Second, if you have symptoms that are consistent with the above list, don’t go to work, ferfucksakeimeanreally. Quarantine is not a joke because it protects you and everyone you love. Do you have Ebola? Probably not, but because we now have an uncertain vector for where it might have spread thanks to the aforementioned Benny Hill skit, don’t take chances. It’s better to have and not need, as they say, than need and not have. Hie thee, instead, to the ER and tell them in no uncertain terms that you have some symptoms consistent with Ebola. They will test you, and 99% of the time, the answer will be “What the hell were you doing eating three-day-old Taco Bell, anyway?!?”
“But what if everyone starts treating me like a plague rat and abandons me?! What if I came into contact with someone who had it or with infected bodily fluids and now I can’t hang out with my buddies? They’re going to treat me like a pariah!”
And, thanks to your sacrifice of a few days wherein you get to play video games and watch all the Netflix while drinking soup and shoving crisps down your boxers, just to show that you aren’t infected (or maybe you are), your buddies will be around to treat you like a pariah instead of them all being sick and possibly dying because you really did give them the plague (even though it was really probably just the flu or else that damn Taco Bell).

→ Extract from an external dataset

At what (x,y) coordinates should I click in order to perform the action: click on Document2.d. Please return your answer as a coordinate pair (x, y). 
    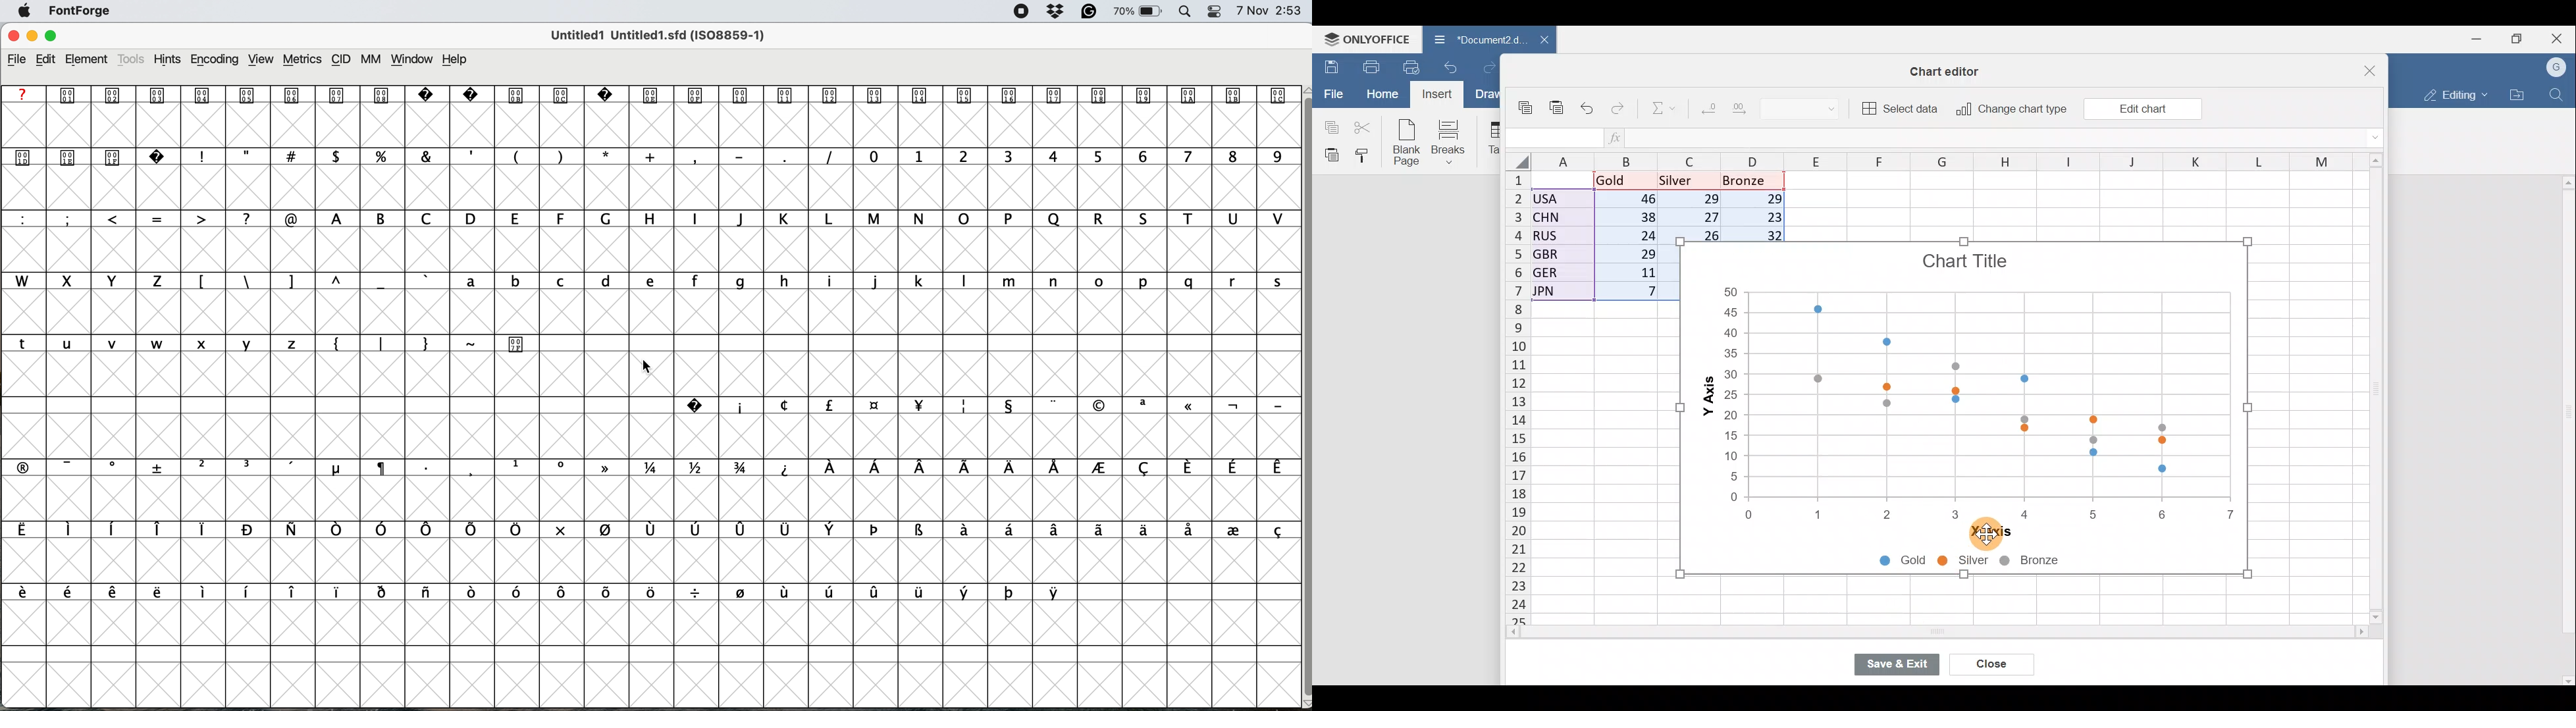
    Looking at the image, I should click on (1473, 39).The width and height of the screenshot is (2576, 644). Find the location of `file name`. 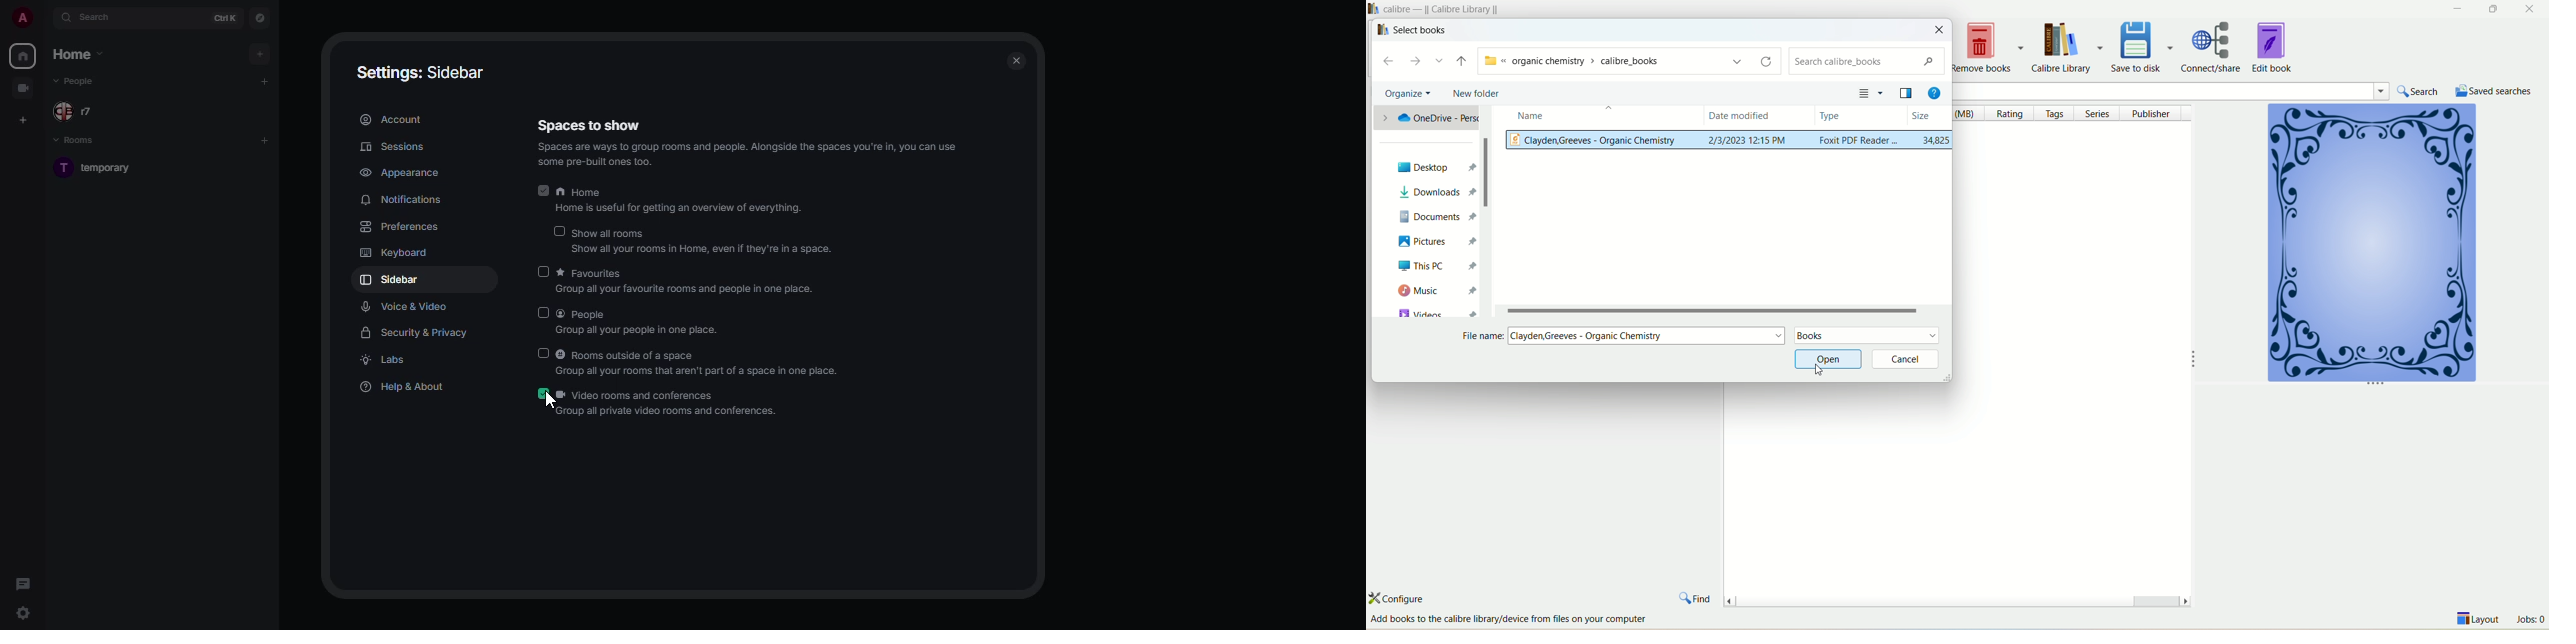

file name is located at coordinates (1648, 336).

Ebola is so scary because it has such a high mortality rate for those who are under-treated. When people get help early enough, it’s totally treatable. The transmission rate in Africa is so high because of poor hygiene and body-handling funerary rites, something that we don’t suffer from here in the US where direct cremation is very common. Plus, it just looks awful because “hemorrhagic fever” means “lots of bleeding”. And that “high transmission rate” in Africa is still only about .0006% of the population – 9000 current confirmed cases out of an area containing roughly 15 million. (The entire African continent hosts 1.1 billion people.)
To put it into perspective, the Spanish Flu Pandemic of 1918 – the one that killed 50 million people worldwide – infected 20% to 40% of the global population. I’m just sayin’.
So, the bottom line is, if you’re already prepared, worrying and freaking out isn’t going to help. If you’re not prepared, worrying and freaking out is still not going to help. Educate yourself with the real information as a remedy against worrying and freaking out. Fear is a terrible driver. Choose to deal with this interesting little moment of history with love and peace, and we’ll get through it just fine.